• [Problem requirements]
Lay out the lines of the records below as a JSON list of strings, one string per line, leaving out blank lines. Cover only the part that opens with the line containing "Click the orange 30°C legend swatch" and closes with the line containing "pyautogui.click(x=390, y=69)", both included.
--------------------
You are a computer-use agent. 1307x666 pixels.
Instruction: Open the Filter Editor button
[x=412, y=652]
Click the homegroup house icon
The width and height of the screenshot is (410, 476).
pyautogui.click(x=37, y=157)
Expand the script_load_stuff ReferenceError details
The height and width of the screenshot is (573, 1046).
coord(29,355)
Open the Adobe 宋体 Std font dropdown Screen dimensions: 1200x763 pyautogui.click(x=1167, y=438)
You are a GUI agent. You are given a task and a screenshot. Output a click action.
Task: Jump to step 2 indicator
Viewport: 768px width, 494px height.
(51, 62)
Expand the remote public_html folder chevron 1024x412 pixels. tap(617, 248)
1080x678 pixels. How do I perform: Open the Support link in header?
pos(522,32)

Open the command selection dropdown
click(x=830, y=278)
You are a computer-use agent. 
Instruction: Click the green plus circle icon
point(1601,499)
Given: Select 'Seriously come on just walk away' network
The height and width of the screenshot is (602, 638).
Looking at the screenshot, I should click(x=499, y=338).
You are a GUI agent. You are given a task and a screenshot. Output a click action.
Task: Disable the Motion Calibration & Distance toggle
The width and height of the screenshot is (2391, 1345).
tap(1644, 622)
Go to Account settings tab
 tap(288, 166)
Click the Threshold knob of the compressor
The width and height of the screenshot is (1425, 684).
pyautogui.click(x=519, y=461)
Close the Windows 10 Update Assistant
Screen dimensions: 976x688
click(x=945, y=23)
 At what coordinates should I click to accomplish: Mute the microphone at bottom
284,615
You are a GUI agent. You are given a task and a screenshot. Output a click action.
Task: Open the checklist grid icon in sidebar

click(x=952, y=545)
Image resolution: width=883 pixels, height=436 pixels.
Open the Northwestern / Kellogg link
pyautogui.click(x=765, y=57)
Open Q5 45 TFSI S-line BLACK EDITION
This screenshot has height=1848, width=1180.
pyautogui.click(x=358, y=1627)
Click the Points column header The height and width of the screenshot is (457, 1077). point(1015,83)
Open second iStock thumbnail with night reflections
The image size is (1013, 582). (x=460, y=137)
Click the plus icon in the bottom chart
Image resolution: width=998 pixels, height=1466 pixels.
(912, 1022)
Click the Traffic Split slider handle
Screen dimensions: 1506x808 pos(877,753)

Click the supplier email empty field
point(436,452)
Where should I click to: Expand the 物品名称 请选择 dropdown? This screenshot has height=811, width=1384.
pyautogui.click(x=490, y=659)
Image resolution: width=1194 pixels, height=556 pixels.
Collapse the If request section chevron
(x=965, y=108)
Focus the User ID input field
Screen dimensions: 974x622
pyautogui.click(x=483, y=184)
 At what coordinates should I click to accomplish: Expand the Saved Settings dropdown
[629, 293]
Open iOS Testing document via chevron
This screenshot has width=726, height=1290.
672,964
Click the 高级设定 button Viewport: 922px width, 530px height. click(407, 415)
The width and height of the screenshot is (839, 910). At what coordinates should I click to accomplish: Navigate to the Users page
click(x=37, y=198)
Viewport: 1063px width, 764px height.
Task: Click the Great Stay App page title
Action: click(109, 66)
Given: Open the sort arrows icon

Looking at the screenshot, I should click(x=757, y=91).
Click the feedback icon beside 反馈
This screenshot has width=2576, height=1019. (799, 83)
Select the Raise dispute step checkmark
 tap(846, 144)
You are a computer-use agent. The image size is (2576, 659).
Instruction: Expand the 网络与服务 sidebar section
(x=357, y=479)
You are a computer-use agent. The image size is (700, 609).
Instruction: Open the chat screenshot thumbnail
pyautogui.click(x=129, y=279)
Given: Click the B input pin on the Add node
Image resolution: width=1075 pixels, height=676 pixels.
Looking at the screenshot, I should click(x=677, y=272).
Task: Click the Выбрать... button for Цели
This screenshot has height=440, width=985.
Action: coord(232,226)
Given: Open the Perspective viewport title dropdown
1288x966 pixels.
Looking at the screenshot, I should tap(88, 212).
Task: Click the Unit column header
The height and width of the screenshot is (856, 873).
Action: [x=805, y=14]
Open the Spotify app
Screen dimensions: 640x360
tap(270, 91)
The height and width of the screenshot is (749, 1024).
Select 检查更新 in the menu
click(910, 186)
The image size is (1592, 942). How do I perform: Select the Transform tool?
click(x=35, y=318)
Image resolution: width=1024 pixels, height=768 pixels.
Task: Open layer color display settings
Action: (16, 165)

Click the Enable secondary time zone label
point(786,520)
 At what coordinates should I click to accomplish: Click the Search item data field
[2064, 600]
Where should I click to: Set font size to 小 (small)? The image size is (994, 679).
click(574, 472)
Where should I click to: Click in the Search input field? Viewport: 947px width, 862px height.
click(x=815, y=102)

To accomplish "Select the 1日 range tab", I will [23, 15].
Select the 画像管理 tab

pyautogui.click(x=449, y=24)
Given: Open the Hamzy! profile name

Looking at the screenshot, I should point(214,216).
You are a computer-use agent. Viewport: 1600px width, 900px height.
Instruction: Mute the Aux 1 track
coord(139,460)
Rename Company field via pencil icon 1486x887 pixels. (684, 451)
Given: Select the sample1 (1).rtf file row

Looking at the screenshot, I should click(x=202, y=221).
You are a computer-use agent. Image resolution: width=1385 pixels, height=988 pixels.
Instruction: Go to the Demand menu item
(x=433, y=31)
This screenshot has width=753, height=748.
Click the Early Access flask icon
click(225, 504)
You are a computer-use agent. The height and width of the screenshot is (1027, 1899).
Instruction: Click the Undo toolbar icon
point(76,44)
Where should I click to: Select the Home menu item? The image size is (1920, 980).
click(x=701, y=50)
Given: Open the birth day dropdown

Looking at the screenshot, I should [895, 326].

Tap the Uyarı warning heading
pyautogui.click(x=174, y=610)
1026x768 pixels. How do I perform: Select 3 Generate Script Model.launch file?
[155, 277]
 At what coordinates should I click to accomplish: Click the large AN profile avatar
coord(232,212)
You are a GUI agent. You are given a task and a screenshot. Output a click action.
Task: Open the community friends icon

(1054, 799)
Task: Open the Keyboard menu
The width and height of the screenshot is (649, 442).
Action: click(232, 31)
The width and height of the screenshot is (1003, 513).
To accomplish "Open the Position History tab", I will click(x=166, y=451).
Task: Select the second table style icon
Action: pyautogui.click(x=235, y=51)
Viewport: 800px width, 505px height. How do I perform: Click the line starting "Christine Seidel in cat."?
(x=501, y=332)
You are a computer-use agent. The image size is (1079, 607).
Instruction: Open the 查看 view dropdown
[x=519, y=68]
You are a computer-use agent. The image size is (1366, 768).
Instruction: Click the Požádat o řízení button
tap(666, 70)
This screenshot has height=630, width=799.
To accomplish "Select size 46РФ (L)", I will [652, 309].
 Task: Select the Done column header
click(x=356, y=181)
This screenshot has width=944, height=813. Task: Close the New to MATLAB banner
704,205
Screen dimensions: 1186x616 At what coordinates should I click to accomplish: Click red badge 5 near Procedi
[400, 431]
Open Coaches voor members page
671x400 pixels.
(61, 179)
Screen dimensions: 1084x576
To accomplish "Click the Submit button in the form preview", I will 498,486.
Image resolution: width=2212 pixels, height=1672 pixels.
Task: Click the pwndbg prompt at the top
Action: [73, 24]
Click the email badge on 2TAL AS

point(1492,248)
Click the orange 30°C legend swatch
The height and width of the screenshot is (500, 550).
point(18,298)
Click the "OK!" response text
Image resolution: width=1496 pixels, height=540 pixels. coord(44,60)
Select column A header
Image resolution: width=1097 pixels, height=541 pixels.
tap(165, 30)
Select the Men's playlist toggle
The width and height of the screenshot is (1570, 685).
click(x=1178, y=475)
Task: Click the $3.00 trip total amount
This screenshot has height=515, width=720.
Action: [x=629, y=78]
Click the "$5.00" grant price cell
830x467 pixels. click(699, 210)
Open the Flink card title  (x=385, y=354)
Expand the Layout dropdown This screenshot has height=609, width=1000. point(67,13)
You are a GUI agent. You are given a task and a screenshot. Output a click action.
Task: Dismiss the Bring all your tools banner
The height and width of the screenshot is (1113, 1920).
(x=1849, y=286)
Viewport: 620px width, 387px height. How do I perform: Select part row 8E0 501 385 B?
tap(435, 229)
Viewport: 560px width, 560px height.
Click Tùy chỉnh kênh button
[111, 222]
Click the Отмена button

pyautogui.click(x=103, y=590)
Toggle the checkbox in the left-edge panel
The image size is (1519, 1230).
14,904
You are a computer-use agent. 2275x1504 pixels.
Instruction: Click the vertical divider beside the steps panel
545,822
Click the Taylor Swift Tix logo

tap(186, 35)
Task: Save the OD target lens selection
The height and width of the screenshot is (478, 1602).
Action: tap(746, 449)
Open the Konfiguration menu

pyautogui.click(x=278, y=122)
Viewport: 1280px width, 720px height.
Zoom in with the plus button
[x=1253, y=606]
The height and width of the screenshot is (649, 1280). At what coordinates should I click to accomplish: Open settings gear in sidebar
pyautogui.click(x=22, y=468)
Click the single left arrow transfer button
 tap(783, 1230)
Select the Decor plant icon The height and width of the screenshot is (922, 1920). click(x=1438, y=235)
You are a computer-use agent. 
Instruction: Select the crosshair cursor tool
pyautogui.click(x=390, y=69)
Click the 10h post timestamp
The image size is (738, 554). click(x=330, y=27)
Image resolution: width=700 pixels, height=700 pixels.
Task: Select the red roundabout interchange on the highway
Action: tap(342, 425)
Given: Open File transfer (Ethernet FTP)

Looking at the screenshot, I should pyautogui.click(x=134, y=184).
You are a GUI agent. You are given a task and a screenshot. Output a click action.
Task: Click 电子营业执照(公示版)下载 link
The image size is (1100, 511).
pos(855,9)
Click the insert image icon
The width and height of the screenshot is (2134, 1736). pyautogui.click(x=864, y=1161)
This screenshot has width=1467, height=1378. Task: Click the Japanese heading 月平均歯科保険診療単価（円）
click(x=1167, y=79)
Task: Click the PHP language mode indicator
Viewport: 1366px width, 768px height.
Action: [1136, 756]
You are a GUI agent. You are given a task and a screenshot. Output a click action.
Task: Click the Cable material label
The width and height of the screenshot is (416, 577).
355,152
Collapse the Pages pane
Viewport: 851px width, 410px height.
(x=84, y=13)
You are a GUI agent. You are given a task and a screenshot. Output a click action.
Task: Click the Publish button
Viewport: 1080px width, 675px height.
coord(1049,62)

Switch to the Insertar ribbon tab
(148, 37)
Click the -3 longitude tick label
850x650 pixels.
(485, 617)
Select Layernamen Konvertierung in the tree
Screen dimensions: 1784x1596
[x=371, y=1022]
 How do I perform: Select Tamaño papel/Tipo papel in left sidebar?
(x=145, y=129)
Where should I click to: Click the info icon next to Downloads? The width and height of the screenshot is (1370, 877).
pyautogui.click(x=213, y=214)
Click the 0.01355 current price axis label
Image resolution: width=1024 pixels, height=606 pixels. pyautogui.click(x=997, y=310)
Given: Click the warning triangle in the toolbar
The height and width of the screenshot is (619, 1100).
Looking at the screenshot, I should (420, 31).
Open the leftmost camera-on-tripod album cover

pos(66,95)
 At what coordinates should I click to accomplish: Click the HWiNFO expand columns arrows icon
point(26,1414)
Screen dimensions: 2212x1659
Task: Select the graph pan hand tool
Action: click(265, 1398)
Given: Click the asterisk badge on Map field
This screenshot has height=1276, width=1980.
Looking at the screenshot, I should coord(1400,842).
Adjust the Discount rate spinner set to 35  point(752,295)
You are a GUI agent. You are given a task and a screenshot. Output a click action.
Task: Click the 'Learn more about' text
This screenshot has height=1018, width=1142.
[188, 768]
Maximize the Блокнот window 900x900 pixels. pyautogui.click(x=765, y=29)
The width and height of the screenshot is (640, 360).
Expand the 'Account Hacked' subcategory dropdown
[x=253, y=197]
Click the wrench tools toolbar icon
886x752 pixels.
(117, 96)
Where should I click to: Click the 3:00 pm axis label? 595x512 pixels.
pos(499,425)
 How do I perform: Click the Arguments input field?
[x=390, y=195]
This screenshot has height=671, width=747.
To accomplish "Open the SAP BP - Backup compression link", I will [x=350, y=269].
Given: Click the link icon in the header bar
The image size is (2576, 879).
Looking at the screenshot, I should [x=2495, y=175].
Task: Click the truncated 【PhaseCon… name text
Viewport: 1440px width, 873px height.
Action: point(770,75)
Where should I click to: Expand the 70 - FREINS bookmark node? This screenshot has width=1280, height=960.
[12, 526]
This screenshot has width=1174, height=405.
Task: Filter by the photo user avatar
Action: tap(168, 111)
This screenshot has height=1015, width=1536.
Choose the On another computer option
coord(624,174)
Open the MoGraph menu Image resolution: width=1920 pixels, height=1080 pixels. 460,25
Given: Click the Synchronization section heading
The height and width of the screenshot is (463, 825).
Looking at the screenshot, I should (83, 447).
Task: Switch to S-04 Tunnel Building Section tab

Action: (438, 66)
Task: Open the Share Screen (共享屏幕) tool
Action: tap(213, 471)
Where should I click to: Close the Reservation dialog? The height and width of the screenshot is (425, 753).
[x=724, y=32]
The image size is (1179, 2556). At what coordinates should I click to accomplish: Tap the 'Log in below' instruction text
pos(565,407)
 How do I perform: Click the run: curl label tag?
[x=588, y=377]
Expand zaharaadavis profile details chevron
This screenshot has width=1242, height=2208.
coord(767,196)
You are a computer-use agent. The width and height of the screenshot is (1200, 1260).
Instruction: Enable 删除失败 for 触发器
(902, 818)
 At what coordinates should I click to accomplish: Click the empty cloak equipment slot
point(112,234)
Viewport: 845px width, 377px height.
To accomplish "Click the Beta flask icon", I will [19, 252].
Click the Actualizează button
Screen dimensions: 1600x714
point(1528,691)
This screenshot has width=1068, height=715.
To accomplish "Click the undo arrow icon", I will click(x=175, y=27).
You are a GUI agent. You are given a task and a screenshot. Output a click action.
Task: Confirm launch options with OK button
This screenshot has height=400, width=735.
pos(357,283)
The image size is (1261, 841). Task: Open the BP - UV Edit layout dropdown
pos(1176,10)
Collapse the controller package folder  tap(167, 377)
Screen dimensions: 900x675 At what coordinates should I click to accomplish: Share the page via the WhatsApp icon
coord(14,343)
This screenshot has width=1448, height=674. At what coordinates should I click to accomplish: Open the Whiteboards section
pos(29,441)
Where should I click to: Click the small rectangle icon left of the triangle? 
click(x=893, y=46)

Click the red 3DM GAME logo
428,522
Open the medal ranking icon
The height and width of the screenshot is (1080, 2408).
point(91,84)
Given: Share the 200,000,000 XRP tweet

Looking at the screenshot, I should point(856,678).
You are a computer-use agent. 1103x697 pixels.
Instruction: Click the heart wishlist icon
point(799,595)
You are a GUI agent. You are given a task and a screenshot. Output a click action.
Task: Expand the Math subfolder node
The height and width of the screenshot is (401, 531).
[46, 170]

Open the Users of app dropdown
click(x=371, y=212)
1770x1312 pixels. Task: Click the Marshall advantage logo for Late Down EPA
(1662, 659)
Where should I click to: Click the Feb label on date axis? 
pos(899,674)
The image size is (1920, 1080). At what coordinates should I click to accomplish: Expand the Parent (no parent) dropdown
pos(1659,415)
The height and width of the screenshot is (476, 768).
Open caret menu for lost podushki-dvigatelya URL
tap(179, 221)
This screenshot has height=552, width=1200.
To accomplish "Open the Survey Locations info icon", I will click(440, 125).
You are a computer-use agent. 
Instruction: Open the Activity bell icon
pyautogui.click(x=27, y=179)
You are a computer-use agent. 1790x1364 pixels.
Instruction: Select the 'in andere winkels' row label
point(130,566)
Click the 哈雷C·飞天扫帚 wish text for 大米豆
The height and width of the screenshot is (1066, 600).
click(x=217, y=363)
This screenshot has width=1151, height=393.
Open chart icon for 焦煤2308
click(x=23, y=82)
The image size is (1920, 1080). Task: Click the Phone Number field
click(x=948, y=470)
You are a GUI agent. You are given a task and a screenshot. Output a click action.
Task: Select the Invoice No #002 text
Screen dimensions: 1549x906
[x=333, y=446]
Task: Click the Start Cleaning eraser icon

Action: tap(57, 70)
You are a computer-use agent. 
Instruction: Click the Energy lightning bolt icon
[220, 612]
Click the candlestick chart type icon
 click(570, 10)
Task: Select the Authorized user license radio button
--------------------
• [Result of this exercise]
[
  "Click the orange 30°C legend swatch",
  "The height and width of the screenshot is (500, 550).",
  "point(18,298)",
  "Click the \"OK!\" response text",
  "Image resolution: width=1496 pixels, height=540 pixels. coord(44,60)",
  "Select column A header",
  "Image resolution: width=1097 pixels, height=541 pixels.",
  "tap(165, 30)",
  "Select the Men's playlist toggle",
  "The width and height of the screenshot is (1570, 685).",
  "click(x=1178, y=475)",
  "Task: Click the $3.00 trip total amount",
  "This screenshot has height=515, width=720.",
  "Action: [x=629, y=78]",
  "Click the \"$5.00\" grant price cell",
  "830x467 pixels. click(699, 210)",
  "Open the Flink card title  (x=385, y=354)",
  "Expand the Layout dropdown This screenshot has height=609, width=1000. point(67,13)",
  "You are a GUI agent. You are given a task and a screenshot. Output a click action.",
  "Task: Dismiss the Bring all your tools banner",
  "The height and width of the screenshot is (1113, 1920).",
  "(x=1849, y=286)",
  "Viewport: 620px width, 387px height. How do I perform: Select part row 8E0 501 385 B?",
  "tap(435, 229)",
  "Viewport: 560px width, 560px height.",
  "Click Tùy chỉnh kênh button",
  "[111, 222]",
  "Click the Отмена button",
  "pyautogui.click(x=103, y=590)",
  "Toggle the checkbox in the left-edge panel",
  "The image size is (1519, 1230).",
  "14,904",
  "You are a computer-use agent. 2275x1504 pixels.",
  "Instruction: Click the vertical divider beside the steps panel",
  "545,822",
  "Click the Taylor Swift Tix logo",
  "tap(186, 35)",
  "Task: Save the OD target lens selection",
  "The height and width of the screenshot is (478, 1602).",
  "Action: tap(746, 449)",
  "Open the Konfiguration menu",
  "pyautogui.click(x=278, y=122)",
  "Viewport: 1280px width, 720px height.",
  "Zoom in with the plus button",
  "[x=1253, y=606]",
  "The height and width of the screenshot is (649, 1280). At what coordinates should I click to accomplish: Open settings gear in sidebar",
  "pyautogui.click(x=22, y=468)",
  "Click the single left arrow transfer button",
  " tap(783, 1230)",
  "Select the Decor plant icon The height and width of the screenshot is (922, 1920). click(x=1438, y=235)",
  "You are a computer-use agent. ",
  "Instruction: Select the crosshair cursor tool",
  "pyautogui.click(x=390, y=69)"
]